## Tasks to complete
- A) Answer these questions about the opera review:
(i) Where did the opera debut in 2013?
(ii) What is the opera based on?
(iii) What illness is Disney dying of in the opera?
- B) Copy everything from "Besides, the opera" down to "his racist remarks." in the opera review, word for word.

The American premiere of Philip Glass’s “The Perfect American,” an opera that ruminates on the final days of Walt Disney, was given by ever-courageous Long Beach Opera on Sunday afternoon at the Terrace Theater. The controversial work was first proposed by Gerard Mortier during his truncated reign at New York City Opera and finally debuted in 2013 at the Teatro Real Madrid. Since then, there have been no takers on these shores, Los Angeles Opera reportedly among the companies giving it a pass. A perfect piece, then, for Long Beach Opera, which also gave us our first local look at “The Death of Klinghoffer.”
“The Perfect American” is one of those pseudo biographical artworks that sends the viewer to the internet to check on the facts. Based on a German novel, it shows Disney as a (mild) racist, anti-Communist and anti-unionist, in other words, as a man with blemishes. To tell you the truth, though, I checked the internet before seeing the opera, thinking there was more controversy than actually materialized. The opera is passingly critical of Disney, but hardly turns him into a monster. And if the last 10 or 15 minutes of the opera isn’t a loving tribute to the master, with some of the most simply beautiful music Glass has ever written, I don’t know what it is.
Besides, the opera pulls punches by having the action, such as it is, unfold in a dream state, Disney’s dream state to be specific, as he slowly dies of lung cancer in the hospital. At the very beginning of the opera, he sings about “knowing” and “not knowing” what is “real” and “not real.” We often don’t know either. Presumably, when an animatronic Lincoln visits and debates him, this is an unreal moment, but it is at precisely this time when Disney utters his racist remarks.

## Given material
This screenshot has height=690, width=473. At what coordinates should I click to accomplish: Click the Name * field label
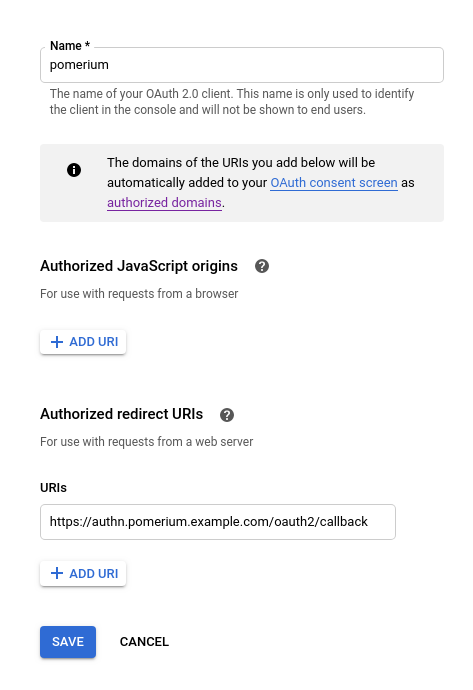pyautogui.click(x=70, y=46)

## Results in order
- A)
(i) At the Teatro Real Madrid.
(ii) A German novel.
(iii) Lung cancer.

- B)
Besides, the opera pulls punches by having the action, such as it is, unfold in a dream state, Disney’s dream state to be specific, as he slowly dies of lung cancer in the hospital. At the very beginning of the opera, he sings about “knowing” and “not knowing” what is “real” and “not real.” We often don’t know either. Presumably, when an animatronic Lincoln visits and debates him, this is an unreal moment, but it is at precisely this time when Disney utters his racist remarks.